* **Job A**: Set down the part of the pull request text between "Dataflow analyses seem" and "a non-returning call.", inclusive, without changing a word.

* **Text provided**:

= = =

Skip to content
New issue

Have a question about this project? Sign up for a free GitHub account to open an issue and contact its maintainers and the community.

By clicking “Sign up for GitHub”, you agree to our terms of service and privacy statement. We’ll occasionally send you account related emails.

Already on GitHub? Sign in to your account

Call as statement #230

Merged
merged 8 commits into from
Sep 9, 2024
Merged

Call as statement #230

merged 8 commits into from
Sep 9, 2024

Conversation

ailrst
Copy link
Contributor

@ailrst ailrst commented Aug 8, 2024

This moves direct and indirect calls from block terminators into the statement list. It also adds Unreachable (which has the semantics of assume false) and Return Jumps, so a block terminator is now just Unreachable | Return | GoTo.

We currently still have the invariant of

  • 1 call per block
  • calls can only appear as the last statement in the block

The IndirectCall(R30) -> return and return -> goto returnblock transforms are applied to this IR

Dataflow analyses seem mostly unaffected since the framework handles control flow, possibly need to look at the IDE solver more closely. IndirectCall resolution works, but the Live vars analysis using the IDE solver is broken for a couple of the test cases for unclear reasons. LiveVars tests works at least now, since nothing uses the forwards IDE analysis it might have superficial bugs but is probably fine.


Motivation

  • the existing block terminator is very weird and makes modifying block jumps very complicated to ensure it remains well-formed, and to handle the case of when it is a call and potentially has a fallthrough.
  • Calls are now structurally ensured to have a successor command (rather than it being possibly None). This successor is Unreachable in the case of a non-returning call.
  • This change removes the obligation for call statements to know about their fall-through edge (hence meaning they describe exactly one control-flow edge in each direction). Control always passes to the next statement, and the next statement describes where control flows after the call.
  • It separates the inter-procedural control-flow from the block-level intraprocedural control flow; A call edges exist across call statements and goto edges exist between blocks (See first point), so you don't have to handle both in a context where you only care about one.
  • Facilitates a higher-level IR in the future and later transformation stages in the tool:
    • Allow later transforms to place multiple calls in a single block, making it more readable and expressive for higher level call structures
    • Calls which take local arguments and assign their return values to locals

@ailrst ailrst force-pushed the call-statement branch 2 times, most recently from b875191 to 37ee553 Compare August 9, 2024 07:37
@ailrst ailrst force-pushed the call-statement branch 2 times, most recently from 1001446 to fd56c9a Compare August 19, 2024 01:57
@ailrst ailrst marked this pull request as ready for review August 19, 2024 02:15
@l-kent
Copy link
Contributor

l-kent commented Aug 21, 2024

The procedure summaries (which are now in main) and the DSA (not merged in yet) both use the forward IDE solver.

= = =

* **Job B**: Rewrite the entries between the lines holding "Task: Click the black" and "[x=152, y=41]", inclusive, keeping every line, including the task wording. Multiply each click coordinate in the answers by 2.15 and round to the nearest whole number, with halves rounded up. Give only those lines.

= = =

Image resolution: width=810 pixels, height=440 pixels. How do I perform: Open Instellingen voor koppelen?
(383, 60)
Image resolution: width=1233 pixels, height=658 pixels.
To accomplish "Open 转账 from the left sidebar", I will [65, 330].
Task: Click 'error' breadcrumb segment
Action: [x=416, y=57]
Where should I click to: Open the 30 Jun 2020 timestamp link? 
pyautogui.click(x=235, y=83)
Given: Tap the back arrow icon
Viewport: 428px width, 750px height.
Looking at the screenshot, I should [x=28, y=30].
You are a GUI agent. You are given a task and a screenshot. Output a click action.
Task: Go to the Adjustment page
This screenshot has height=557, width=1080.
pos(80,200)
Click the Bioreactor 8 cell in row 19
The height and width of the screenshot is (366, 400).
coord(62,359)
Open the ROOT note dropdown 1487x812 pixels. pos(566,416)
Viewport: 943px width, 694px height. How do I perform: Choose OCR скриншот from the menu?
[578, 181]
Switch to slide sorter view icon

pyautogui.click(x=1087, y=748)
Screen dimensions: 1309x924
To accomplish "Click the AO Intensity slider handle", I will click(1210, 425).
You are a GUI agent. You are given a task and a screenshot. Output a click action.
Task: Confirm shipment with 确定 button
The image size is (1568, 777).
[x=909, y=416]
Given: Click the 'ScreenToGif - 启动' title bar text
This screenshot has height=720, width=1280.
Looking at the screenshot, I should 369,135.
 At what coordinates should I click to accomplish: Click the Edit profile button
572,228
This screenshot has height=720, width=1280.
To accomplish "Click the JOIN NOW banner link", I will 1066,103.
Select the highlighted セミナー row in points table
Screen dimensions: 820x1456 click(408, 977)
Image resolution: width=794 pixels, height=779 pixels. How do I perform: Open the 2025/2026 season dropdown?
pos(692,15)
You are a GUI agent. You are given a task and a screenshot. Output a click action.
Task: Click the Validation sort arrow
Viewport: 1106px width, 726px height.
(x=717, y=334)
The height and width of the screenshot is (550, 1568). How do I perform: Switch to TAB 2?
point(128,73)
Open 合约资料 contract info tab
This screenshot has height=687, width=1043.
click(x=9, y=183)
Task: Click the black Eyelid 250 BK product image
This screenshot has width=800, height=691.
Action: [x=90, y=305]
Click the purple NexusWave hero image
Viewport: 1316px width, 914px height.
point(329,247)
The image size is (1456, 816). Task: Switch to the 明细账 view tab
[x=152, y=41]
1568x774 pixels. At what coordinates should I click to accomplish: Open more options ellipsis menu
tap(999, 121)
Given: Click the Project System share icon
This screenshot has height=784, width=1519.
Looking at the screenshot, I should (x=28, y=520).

= = =

* **Written answer A**:
Dataflow analyses seem mostly unaffected since the framework handles control flow, possibly need to look at the IDE solver more closely. IndirectCall resolution works, but the Live vars analysis using the IDE solver is broken for a couple of the test cases for unclear reasons. LiveVars tests works at least now, since nothing uses the forwards IDE analysis it might have superficial bugs but is probably fine.


Motivation

  • the existing block terminator is very weird and makes modifying block jumps very complicated to ensure it remains well-formed, and to handle the case of when it is a call and potentially has a fallthrough.
  • Calls are now structurally ensured to have a successor command (rather than it being possibly None). This successor is Unreachable in the case of a non-returning call.

* **Written answer B**:
Task: Click the black Eyelid 250 BK product image
This screenshot has width=800, height=691.
Action: [x=194, y=656]
Click the purple NexusWave hero image
Viewport: 1316px width, 914px height.
point(707,531)
The image size is (1456, 816). Task: Switch to the 明细账 view tab
[x=327, y=88]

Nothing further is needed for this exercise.